どことなく気まずそうな感じで、僕から目をそらした。気になるのでその顔を覗き込んでみる。
「市子ちゃん? 別に嫌いなら無理しなくていいんだよ?」
「あ、いや、そんなことなくて」
「でもなんか、目そらしてるの何で?」
一応恋人なのに。何その反応?
「あー……ごめん、その、変な意味じゃないんだけど……その、た、卓也君との子供、生まれたら、た、楽しいだろうなって言うか、うん」
「う」
はにかんで、照れて真っ赤になっているのに、なんかこう、幸せそうな感じの柔らかい笑顔でそういう事言われると、やばい。すごい、ぐっと来た。ドキドキのレベルがあがってしまう。
「そ、そっか。それは、その、楽しそうだね」
「う、うん」
何と返せばいいのかわからなくて、妙に挙動不審になってしまう。なのにそんな僕に、市子ちゃんまで余計に固くなっているみたいで、ぎくしゃくした動きで残ったかき氷を勢いよく口に流し込んだ。
「っ」
頭に響いたらしく、右手をおでこに当てて顔をしかめた。それがおかしくて、僕は肩の力を抜いて少し笑った。
「あのさ、市子ちゃんって一人っ子だったよね? お母さんとかお父さんは?」
「え? えっと、父親は普通にいなくて、母は存命ですよ?」
う。さりげなく伝えたかったけど、全然伝わってなくて、きょとんとする市子ちゃん。そうじゃないんだよ。家族構成が知りたいわけじゃないんだっ。

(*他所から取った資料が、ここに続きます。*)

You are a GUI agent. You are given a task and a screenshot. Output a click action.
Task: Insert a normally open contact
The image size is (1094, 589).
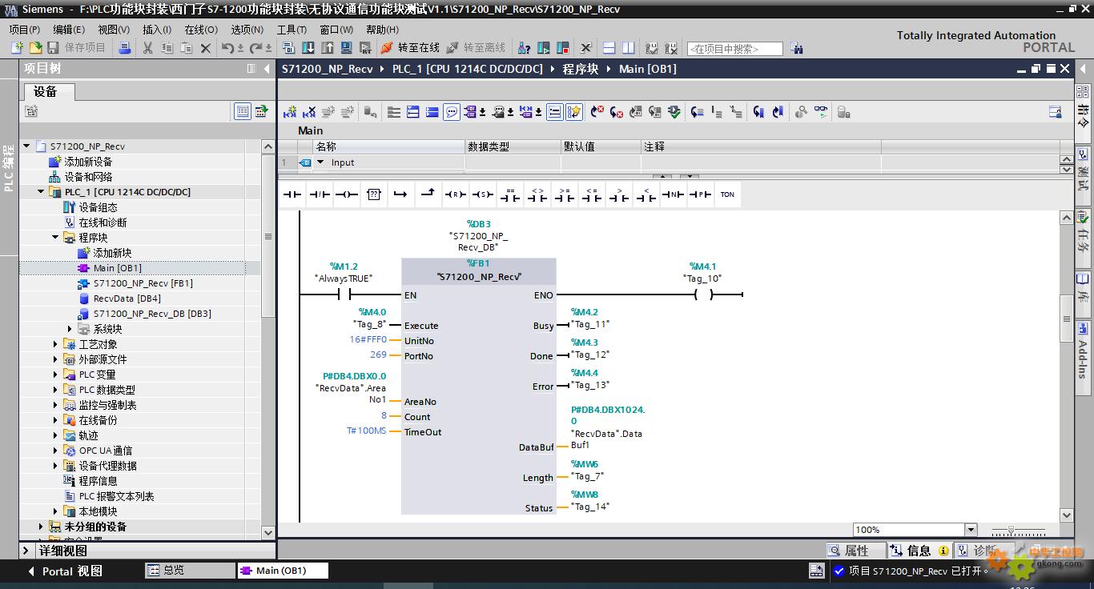(x=292, y=194)
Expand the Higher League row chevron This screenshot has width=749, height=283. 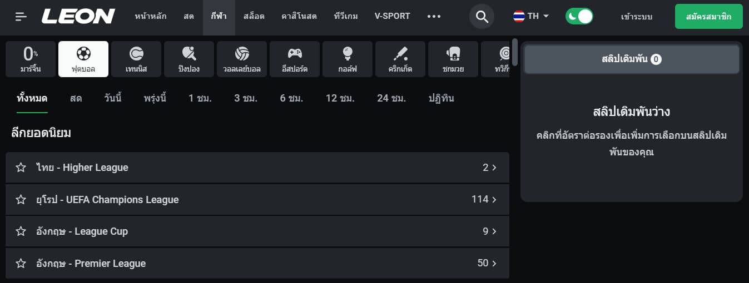coord(494,168)
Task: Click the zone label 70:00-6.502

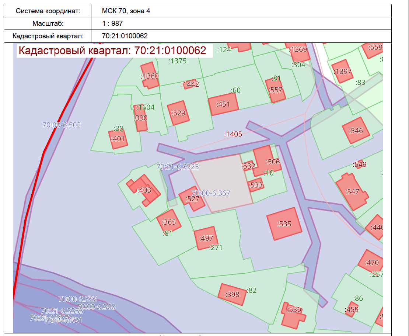Action: point(62,125)
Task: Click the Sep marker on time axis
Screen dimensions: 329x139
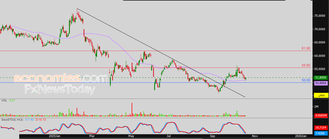Action: (212, 136)
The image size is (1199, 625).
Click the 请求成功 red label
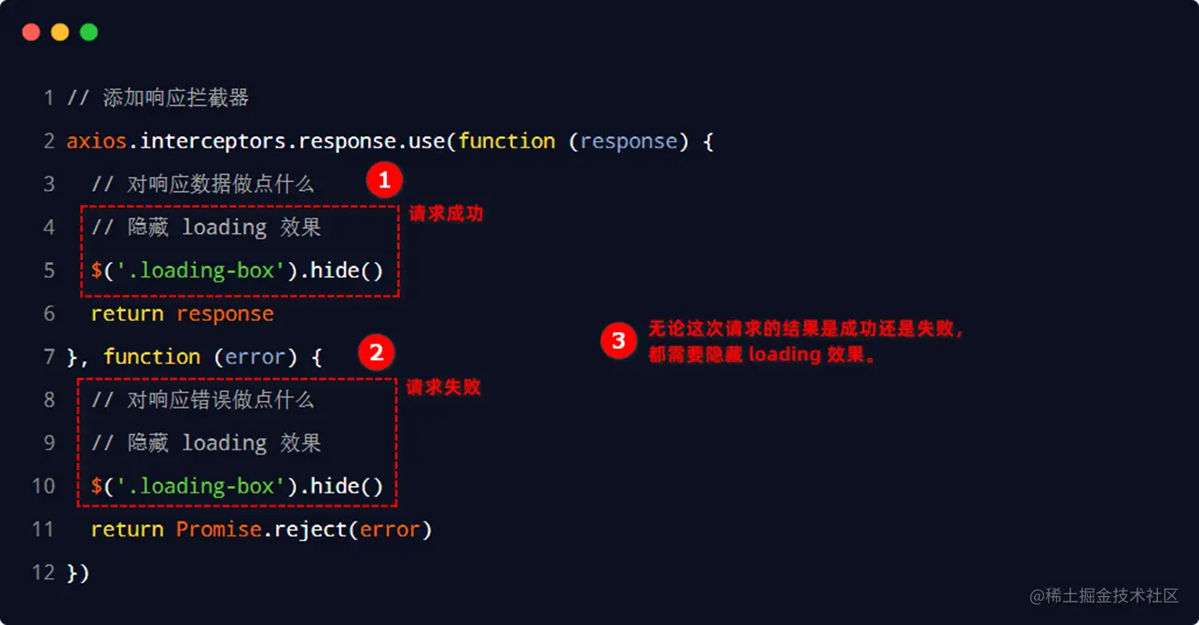click(x=445, y=214)
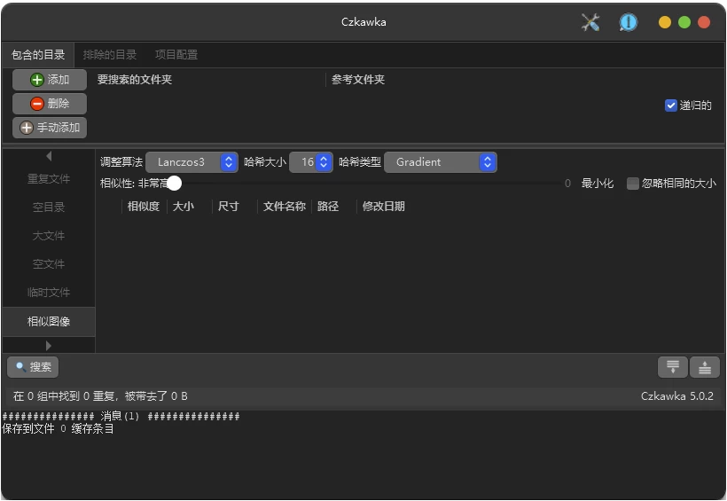Open the Gradient hash type dropdown

click(440, 162)
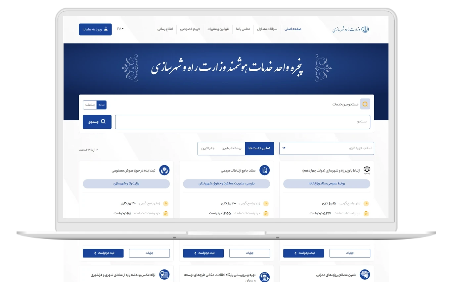Click the public communications headquarters clipboard icon
This screenshot has width=452, height=282.
[x=265, y=171]
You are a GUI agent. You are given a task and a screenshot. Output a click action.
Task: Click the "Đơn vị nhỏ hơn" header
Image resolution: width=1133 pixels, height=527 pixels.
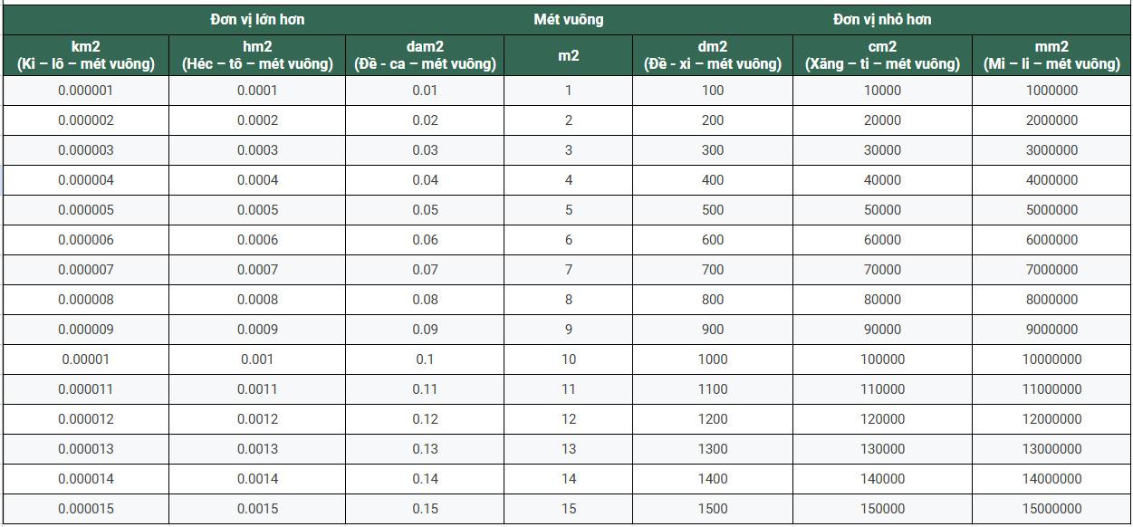882,19

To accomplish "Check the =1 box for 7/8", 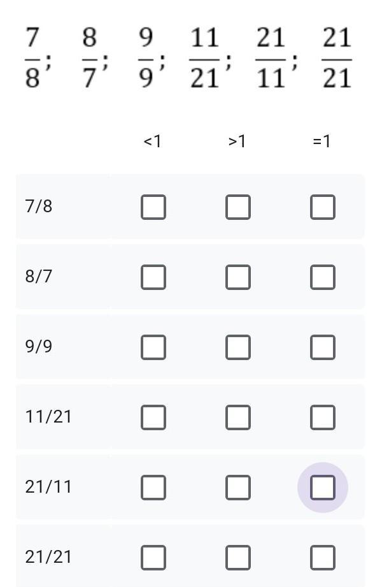I will coord(322,207).
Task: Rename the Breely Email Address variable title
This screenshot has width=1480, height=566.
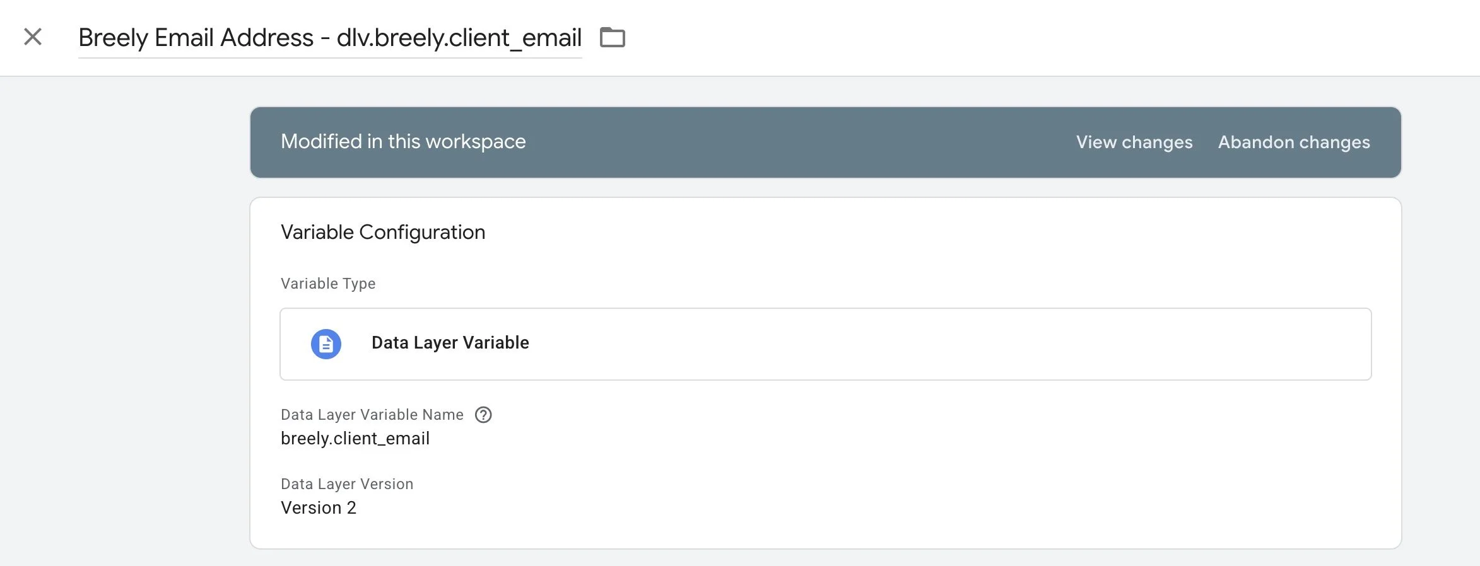Action: click(329, 38)
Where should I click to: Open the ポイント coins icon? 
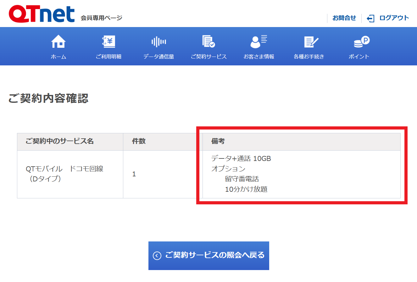[x=361, y=41]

「じゃなくて、えっと、今、家に家族がいるのかなって」
「いないけど?」
「えっと……その、よかったら、なんだけど……」
僕はそっと、市子ちゃんのストローを持ったままの右手を握りながら、顔を寄せて小さめの声ではっきり伝えることにした。
「その、将来的に子供をもつための、練習、市子ちゃんの家とかで、しない?」
「えっ、そ、それって……」
「もう、恋人の後の、括弧仮は、いらないかなって言うか。もう、本気になっても、いいかな?」
今までは、恋人(仮)で、まだ本気のお付き合いって感じではなかった。だからこそ、まだキスだってちゃんとしていなかった。でも今、僕との未来を考えて、子供をつくる将来を考えて幸せそうな笑顔になった市子ちゃんを見て、僕のドキドキは、もう十分だった。
十分に好きだし、僕の子供を生んでほしいってストレートに思った。だから、ちゃんと恋人になりたいし、ぶっちゃけて言えばもう、したい。
僕の提案に市子ちゃんは目を丸くして、口を開いたのに声を出さずにぱくぱくさせた。その可愛い姿に、また少し笑ってしまってから、改めて、ちゃんと申し込んだ。
「愛人を前提に、恋人になってくれますか?」
「っ、はい!! 喜んで!!!」
この後僕らは、市子ちゃんの部屋へ行った。